> Aim of the task:
Exactly as they appear, copy the lines from the one holding "At what coordinates" through the end of the records, leaving pictures out.

(Collected data)
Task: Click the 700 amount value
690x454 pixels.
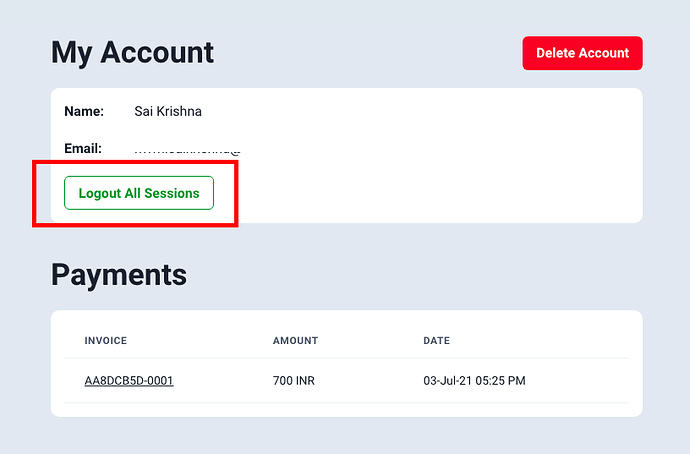Action: (283, 381)
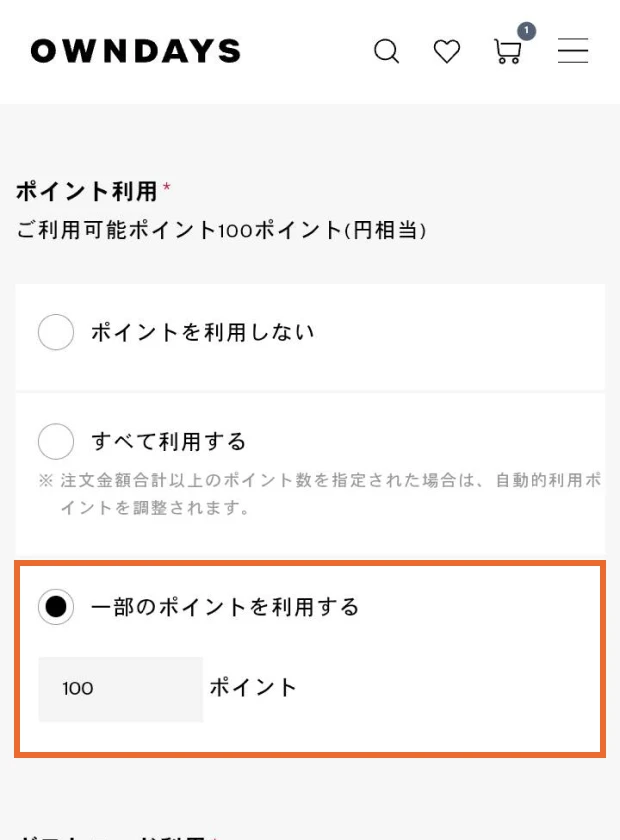Open the hamburger menu icon
Image resolution: width=620 pixels, height=840 pixels.
coord(573,51)
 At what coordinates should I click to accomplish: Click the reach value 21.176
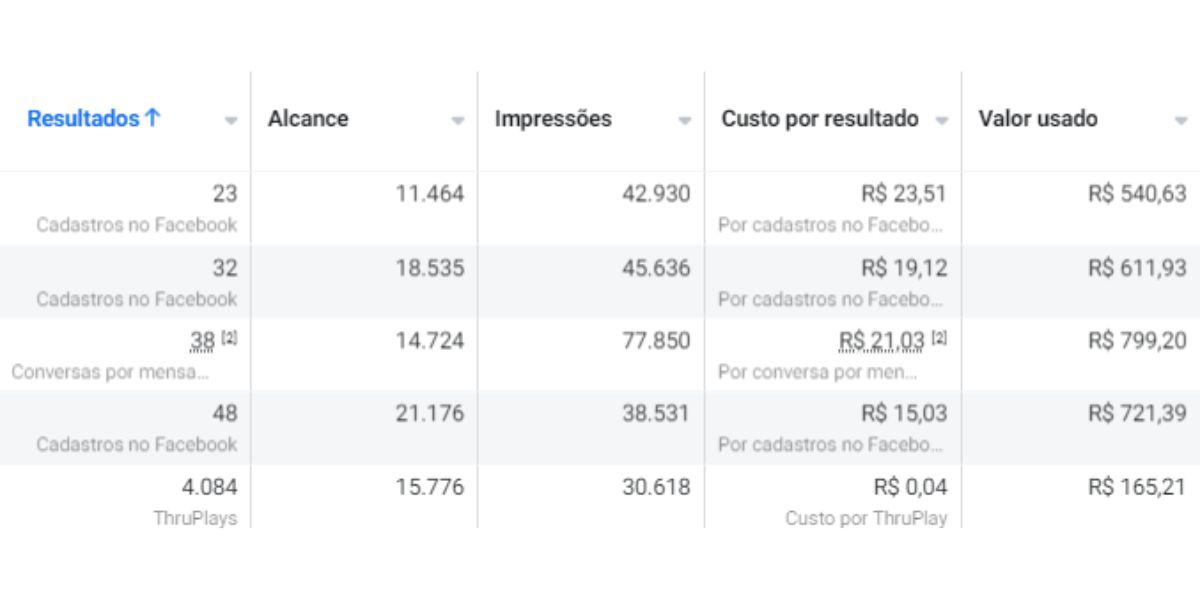(x=430, y=414)
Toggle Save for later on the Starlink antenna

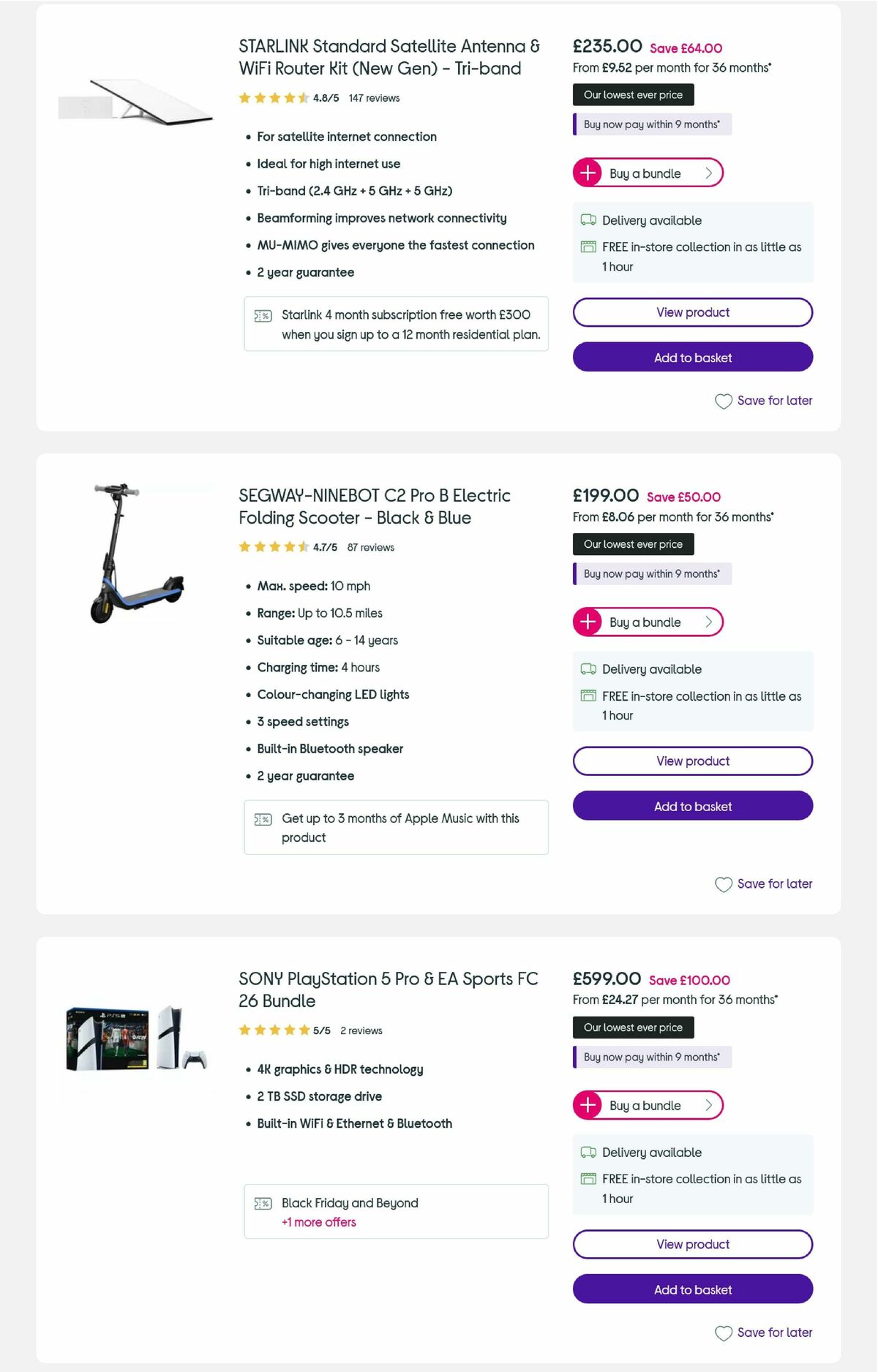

> Output of the exercise:
 At what coordinates should I click to accomplish: Click the reach value 21.176
(x=430, y=414)
Toggle Save for later on the Starlink antenna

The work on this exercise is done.